- **Exercise requirements**:
Copy word for word the stretch of the material below from its start through the line that contains "Tentacles (93, 715)", including both ends.
---
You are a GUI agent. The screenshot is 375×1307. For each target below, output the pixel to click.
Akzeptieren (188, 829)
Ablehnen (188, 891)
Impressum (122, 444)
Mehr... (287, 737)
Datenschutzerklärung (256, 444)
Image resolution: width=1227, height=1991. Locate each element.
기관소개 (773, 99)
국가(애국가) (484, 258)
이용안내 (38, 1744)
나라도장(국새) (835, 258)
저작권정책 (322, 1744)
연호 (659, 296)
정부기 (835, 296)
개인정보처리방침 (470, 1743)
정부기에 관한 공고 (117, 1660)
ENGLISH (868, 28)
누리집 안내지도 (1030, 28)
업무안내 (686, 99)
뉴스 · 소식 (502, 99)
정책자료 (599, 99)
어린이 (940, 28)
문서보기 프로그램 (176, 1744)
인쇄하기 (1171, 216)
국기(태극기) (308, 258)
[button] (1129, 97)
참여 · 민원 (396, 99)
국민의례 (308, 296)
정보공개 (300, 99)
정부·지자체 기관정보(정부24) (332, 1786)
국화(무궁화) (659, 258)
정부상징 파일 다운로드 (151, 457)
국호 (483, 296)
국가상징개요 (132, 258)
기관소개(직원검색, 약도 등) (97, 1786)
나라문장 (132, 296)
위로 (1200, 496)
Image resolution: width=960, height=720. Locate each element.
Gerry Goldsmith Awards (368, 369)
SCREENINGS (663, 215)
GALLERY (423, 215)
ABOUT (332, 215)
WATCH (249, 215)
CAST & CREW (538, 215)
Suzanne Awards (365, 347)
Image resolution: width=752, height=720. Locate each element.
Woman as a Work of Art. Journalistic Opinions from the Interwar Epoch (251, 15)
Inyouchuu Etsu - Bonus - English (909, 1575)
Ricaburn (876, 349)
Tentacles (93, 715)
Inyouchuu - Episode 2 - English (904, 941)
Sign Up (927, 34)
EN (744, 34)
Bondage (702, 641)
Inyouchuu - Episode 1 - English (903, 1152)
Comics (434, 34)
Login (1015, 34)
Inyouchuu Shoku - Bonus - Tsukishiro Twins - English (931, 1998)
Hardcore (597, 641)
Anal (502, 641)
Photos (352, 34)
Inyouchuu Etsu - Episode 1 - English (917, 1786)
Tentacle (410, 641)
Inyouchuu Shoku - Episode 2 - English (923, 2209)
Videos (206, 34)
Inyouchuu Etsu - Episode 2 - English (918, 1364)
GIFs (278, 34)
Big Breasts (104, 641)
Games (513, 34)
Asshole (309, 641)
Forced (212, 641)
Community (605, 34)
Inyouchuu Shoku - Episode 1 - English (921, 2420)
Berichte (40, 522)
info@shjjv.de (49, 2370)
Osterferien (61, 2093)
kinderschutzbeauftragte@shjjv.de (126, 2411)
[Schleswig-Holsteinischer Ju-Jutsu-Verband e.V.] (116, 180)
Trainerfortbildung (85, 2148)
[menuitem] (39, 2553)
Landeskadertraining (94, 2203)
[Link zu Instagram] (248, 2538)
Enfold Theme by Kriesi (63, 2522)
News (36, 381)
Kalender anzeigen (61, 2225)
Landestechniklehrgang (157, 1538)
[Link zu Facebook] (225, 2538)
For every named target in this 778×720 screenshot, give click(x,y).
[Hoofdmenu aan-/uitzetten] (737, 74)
---
- **Exercise response**:
You are a GUI agent. The screenshot is 375×1307. For each target below, output the pixel to click.
Akzeptieren (188, 829)
Ablehnen (188, 891)
Impressum (122, 444)
Mehr... (287, 737)
Datenschutzerklärung (256, 444)
Image resolution: width=1227, height=1991. Locate each element.
기관소개 (773, 99)
국가(애국가) (484, 258)
이용안내 (38, 1744)
나라도장(국새) (835, 258)
저작권정책 (322, 1744)
연호 (659, 296)
정부기 (835, 296)
개인정보처리방침 (470, 1743)
정부기에 관한 공고 (117, 1660)
ENGLISH (868, 28)
누리집 안내지도 (1030, 28)
업무안내 (686, 99)
뉴스 · 소식 (502, 99)
정책자료 (599, 99)
어린이 (940, 28)
문서보기 프로그램 (176, 1744)
인쇄하기 (1171, 216)
국기(태극기) (308, 258)
[button] (1129, 97)
참여 · 민원 (396, 99)
국민의례 (308, 296)
정보공개 (300, 99)
정부·지자체 기관정보(정부24) (332, 1786)
국화(무궁화) (659, 258)
정부상징 파일 다운로드 (151, 457)
국호 (483, 296)
국가상징개요 (132, 258)
기관소개(직원검색, 약도 등) (97, 1786)
나라문장 (132, 296)
위로 (1200, 496)
Image resolution: width=960, height=720. Locate each element.
Gerry Goldsmith Awards (368, 369)
SCREENINGS (663, 215)
GALLERY (423, 215)
ABOUT (332, 215)
WATCH (249, 215)
CAST & CREW (538, 215)
Suzanne Awards (365, 347)
Image resolution: width=752, height=720. Locate each element.
Woman as a Work of Art. Journalistic Opinions from the Interwar Epoch (251, 15)
Inyouchuu Etsu - Bonus - English (909, 1575)
Ricaburn (876, 349)
Tentacles (93, 715)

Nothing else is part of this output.